Co-founder of Oracle CEO Larry Ellison paid $500 million and change for the island of Lanai. First purchased by Dole over a hundred years ago as a pineapple plantation, that business moved on in the 80’s. The recent owner, Castle & Cooke CEO David Murdock, tried to get a wind farm on the island to service the nearby heavily populated islands, that plan has been withheld for years pending government approval. Reportedly the sale includes the ability for Murdock to put wind generators on the island later if it’s approved. I’m assuming either Ellison doesn’t believe it will be approved or doesn’t care because it wont affect his plan for the island. What is his plan you ask? No one knows, he’s not saying.
So he now owns 154 square miles, 98% of the island (the remaining is private property and government installations). There are around 3,200 people living on the island in privately owned houses the remainder is abandoned pineapple farms, open land, and unspoiled beaches. There are a handful of new empty resorts an a couple of odd shops. Unfortunately water is rare commodity.

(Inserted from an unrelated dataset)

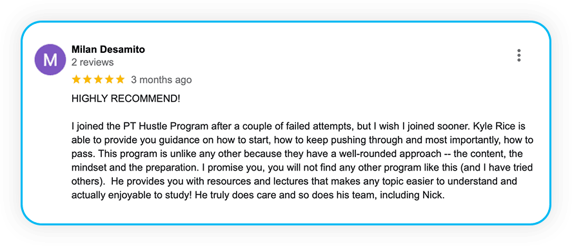Click empty white space below review text
The image size is (572, 246).
(x=284, y=212)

If you were a billionaire and just purchased Lanai what would you do with it?
Plant coffee, given the price of Kona is so high purely because it’s rare. And, start building a rainwater-collection system to provide water for the resorts I’ll be building.
Kona is a market name that can only be applied to coffee grown in the Kona districts on the Big Island of Hawaii.

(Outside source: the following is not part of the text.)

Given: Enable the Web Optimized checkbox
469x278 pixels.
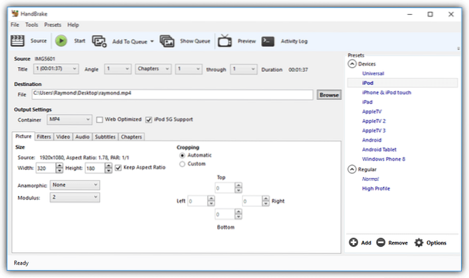Looking at the screenshot, I should (x=100, y=120).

Lanai does’t reach the same elevations as are found on the Big Island, so that the ideal coffee growing conditions found in the Kona districts may not occur there.
My own golf course. And I don’t even golf! But I would if I had that island Also, as many non-domestic animals as legally possible/biologically feasible. So, my own little petting zoo.
Oh, and horses. Horses for fun and horses for stud and horses just so there would be horses. And I’d hire my sister to come out and manage all the horses. We could offer short, half-day jaunts around the island, to ride or play golf or pet red pandas, but that’d be it. The tourists would have to go home by nightfall, lol.
Build a private space port. Not one of those scummy villainous ones, more of a Burt Rutan type. Start a ranch of exotic hybrids - like those camel/llamas I just read about. Sell ultra rare cama wool to the world.
Exactly the opposite. I would relocate as many non native species as possible to give the native plants and animals a chance to recover. Together with planting and breeding programs there would be a slow but steady improvement in the island foliage which reduces the erosion and water requirements for the island.
If I needed to make enough money from the island to make it self supporting (How much do I have left after I bought it?) I would create small “green” resorts on the beaches and limit tours to the centre of the island to guided and controlled ones.
Under my ownership Lanai wouldn’t be a party island but a quiet relaxed vacation for people willing and able to spend a lot of money for the experience.
I’d make it a “forbidden island”, like Niihau, and set up comfortable housing for people of Hawaiian descent so that they had a place to live that wasn’t swamped with tourists.